Billboards are the perfect example of what we call “Glance Media”. You’re meant to be able to glance at a billboard, get the pertinent information, and glance away. Above is an actual billboard in Mountain View, which we love. When billboards first came out, people were very afraid that there would be an increase in car accidents because people would be driving and get too distracted. They said, “It’s visual pollution.” It’s amazing how all these things apply to presentation slides. Slides can have visual pollution. When you design billboards, you don’t see paragraphs of text on billboards. They are quick, to the point, and you can look up, get the information, and return to driving. Billboards are a form of glance media, and we want to think of our presentation slides in the same way.

For glance media to be successful it should have a high signal to noise ratio. There is an art and science to creating presentations. Have you heard of the signal to noise ratio? If you were in electrical engineering, or you were really into stereos, you might encounter this. Signal to noise ratio is the measure of clarity. Say you have a signal, which could be a song you want to hear on the radio. You want to hear this song, that’s the signal, that’s the message you want to be receiving.  Noise is anything that prohibits you from hearing that signal clearly. The noise could be the noise outside the car, people talking in the car, another station close to the frequency, any thing that keeps that signal from being clear. What we want is a high signal to noise ratio. The strength of the signal is very high, and the strength of the noise is low, hence the signal to noise ration is high.  If there is a ton of noise coming in, it’s going to take us longer to hear that signal.

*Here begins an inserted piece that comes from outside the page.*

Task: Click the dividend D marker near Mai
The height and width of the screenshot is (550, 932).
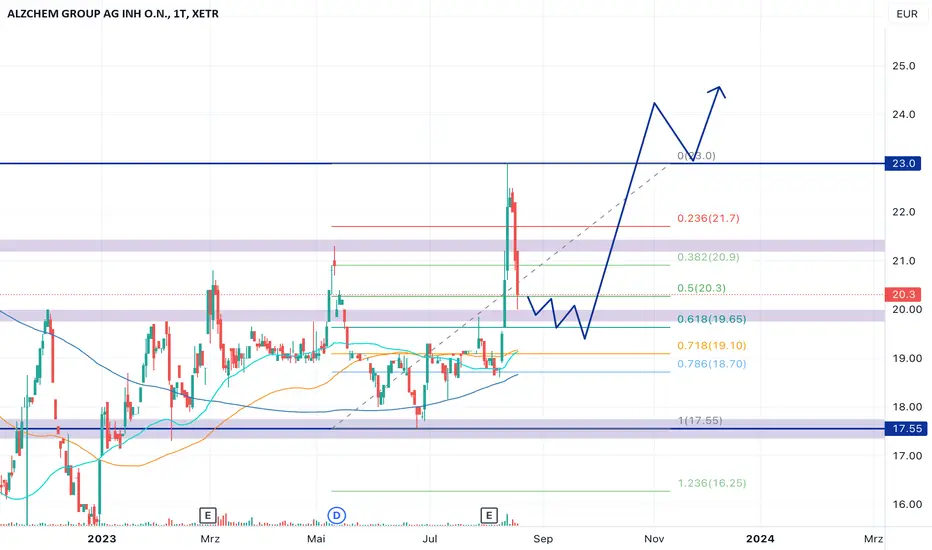Action: pos(337,515)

In glance media we want a high signal to noise ratio and that’s true about our slides.

Typically when we build our presentations, we start out with a great message. Then we discover that we need this, we need that, and all of a sudden it’s hard to get that signal in a clear way.

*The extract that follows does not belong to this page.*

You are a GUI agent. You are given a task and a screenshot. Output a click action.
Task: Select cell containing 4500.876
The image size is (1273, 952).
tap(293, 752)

example of slide design that does not work

What presentation attributes contribute to noise?

What are things that you would say contribute to noise in a presentation? Have you ever found yourself more focused on the color than what the person is saying?

Typical responses are:

  • Too much information on the chart

  • Too many words.

  • Crazy animation.

  • Too many colors

On the other hand, what are some things that help a message in a presentation come through very clearly? White space. It’s the opposite of the things we said. Instead of crazy colors, think of colors that help the message. Probably not crazy fonts. Hopefully you can see there are things we can do to either increase the noise or decrease the noise and increase the signal for our slides.

Turn it up or turn it off!

A way that we like to think about it is to say turn it up or turn it off. If it’s going to help the message come through more clearly, turn it up. If it’s extra stuff and it really doesn’t need to be there, it might be distracting, we want to tone it down and turn it off.

If you have your signal, and you have potential noise, get rid of the noise, so that your signal comes through loud and clear.